The relevance of the findings regarding the influence of dominant terms on system eigenvalues extends to established methodologies such as dynamic phasor modeling, state estimation, and optimal power flow. Dynamic phasor modeling, which approximates the dynamic behavior of power systems using phasor representations, relies on accurate characterization of system eigenvalues to capture transient stability and dynamic response. By understanding the impact of dominant terms on eigenvalues, dynamic phasor models can better simulate system behavior under varying operating conditions, enhancing stability assessment and control design. Similarly, in state estimation, accurate estimation of system states and parameters is crucial for real-time monitoring and control. Knowledge of dominant terms aids in refining state estimation algorithms, improving the accuracy of system state estimates, and enhancing situational awareness.
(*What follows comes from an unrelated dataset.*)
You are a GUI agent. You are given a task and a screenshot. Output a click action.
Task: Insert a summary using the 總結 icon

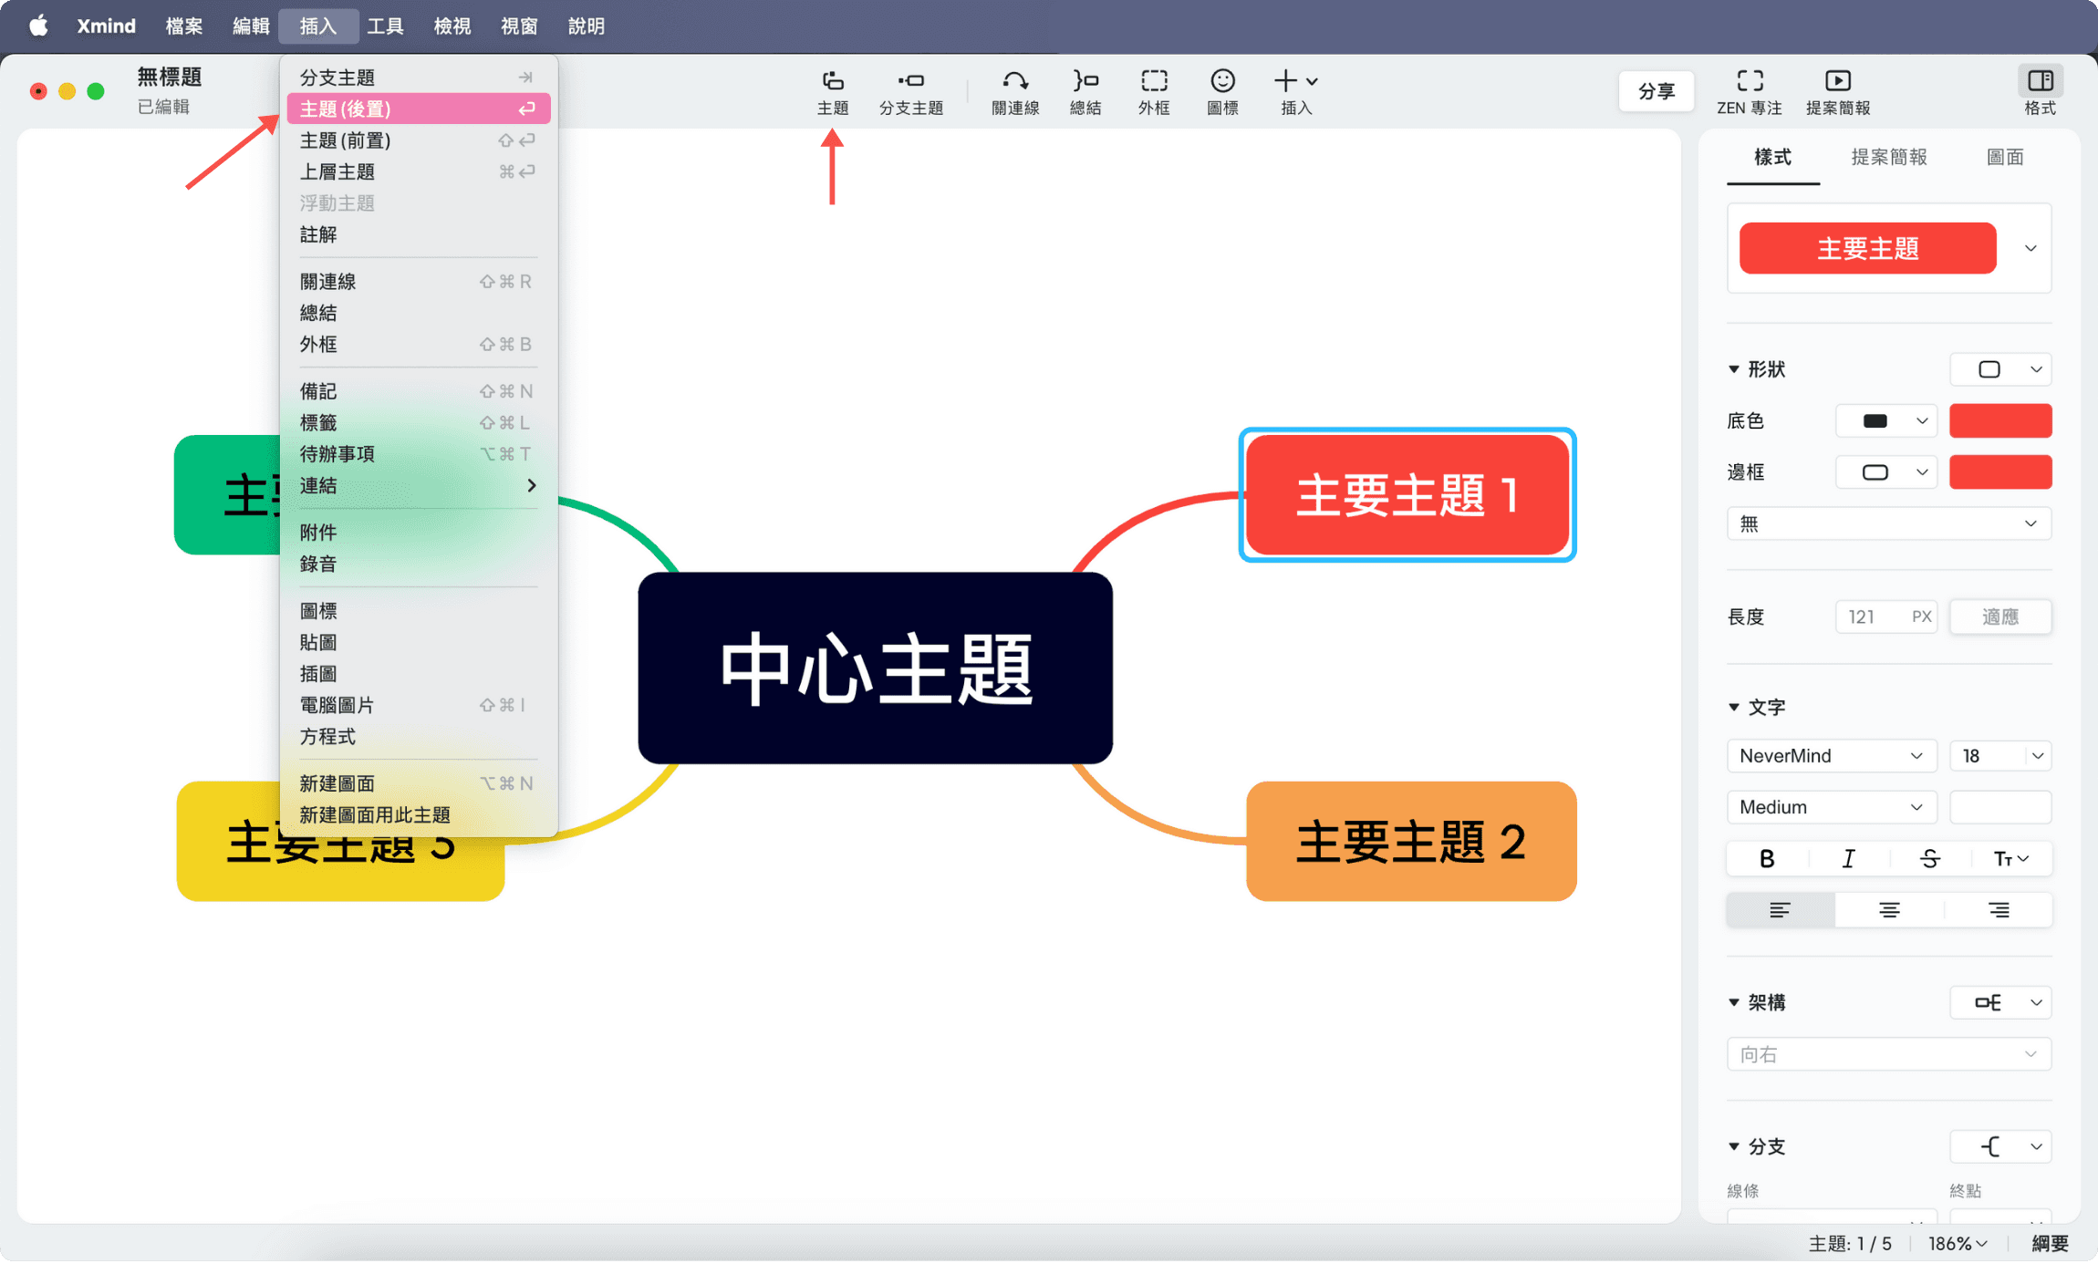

Furthermore, in optimal power flow studies, where the objective is to optimize power system operation while satisfying operational constraints, considering system eigenvalues influenced by dominant terms enables a more precise assessment of system stability limits and helps identify optimal operating points that maximize efficiency and reliability.
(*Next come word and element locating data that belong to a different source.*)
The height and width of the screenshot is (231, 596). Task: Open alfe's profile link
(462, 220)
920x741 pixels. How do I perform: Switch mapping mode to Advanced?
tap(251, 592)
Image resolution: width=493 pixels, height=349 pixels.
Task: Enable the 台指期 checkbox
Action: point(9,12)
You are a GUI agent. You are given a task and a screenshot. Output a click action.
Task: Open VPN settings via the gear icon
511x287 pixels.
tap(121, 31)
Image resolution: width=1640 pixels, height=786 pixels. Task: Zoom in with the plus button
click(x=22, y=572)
The practical implications of these findings are substantial for power grid operators and planners. By utilizing the introduced VNI and the insights gained from the SINDy method, operators can better assess and manage the dynamic behavior of power systems. This knowledge enables more accurate predictions of system-level nonlinearity, helping to anticipate and address potential challenges associated with the transition from conventional generators to IBRs.
Additionally, the ability to quantify nonlinear-to-linear relationships through the proposed index offers a practical tool for optimizing grid performance. Grid operators can use this information to fine-tune control strategies, improve grid stability, and enhance operational efficiency. The departure from traditional modeling approaches, especially with the introduction of higher-order polynomial function libraries for IBR integration, reflects a forward-looking perspective that aligns with the evolving landscape of renewable energy. This shift provides practical solutions for building resilient and efficient grids capable of accommodating the increasing penetration of renewable energy sources.
The complexities of modern power systems demand ongoing research and development to refine our tools and approaches. Future investigations could further enhance our ability to detect and identify sources of oscillations in real-time, a crucial step towards ensuring the stability and reliability of our power grids.